There is little agreement about the reasons behind documented declines in arts audiences, this literature review finds, and no proven path for organizations to stem or reverse them. The effects of audience-development efforts on an organization's finances are equally unclear, the review finds. But it highlights questions that may help organizations chart a path to committed audiences and improved finances.
Several factors could explain the declines in audiences at traditional arts organizations, the report suggests, including changing tastes, dwindling arts education in schools, transformations in media landscapes, "outmoded" business practices in arts institutions and policies that seek to increase the supply of art without addressing the flagging demand for it.
There is no shortage of attempts to counter these declines, from market research to help understand target audiences to the use of alternative performance spaces to panel discussions to help place art in its context. Empirical evidence of the effects of such attempts, however, is slim, the report notes. Efforts that work at one organization may not work at another, and attempts to draw one audience segment could drive another away. But a broad commitment to audience development and close coordination between artistic and marketing departments may establish a foundation for success, the report suggests.
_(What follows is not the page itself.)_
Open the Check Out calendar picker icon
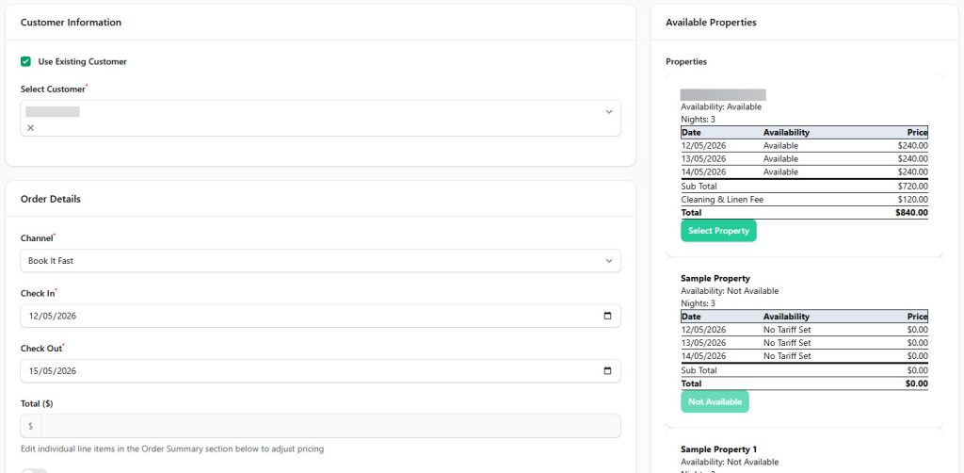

Even if such efforts succeed, however, the literature review finds little evidence of their effects on an arts organization's finances—which are little understood. Researchers have many different definitions of financial sustainability, from liquidity to personnel capacity to the ratio of administrative to programming costs. But there is no cohesive body of research that determines how audience-development efforts would affect them.
The evidence is slim, but the authors of the report pose a number of questions that could help organizations devise their own solutions to declining audiences. Among them:
- Does your organization define success based on audience size, ticket sales, audience commitment or something else? Not all efforts increase revenues, even if they engage audiences. Organizations must carefully consider whether they are working to fill more seats, raise more money or build closer relationships with patrons and communities.
- How will your organization cover the costs of audience-development efforts? Can your organization secure funding for these efforts if they fail to generate the revenue necessary to pay for themselves?
- Which audiences are most important? Measures meant to attract one audience, some research suggests, could drive others away. Are the potential benefits of new approaches worth the costs?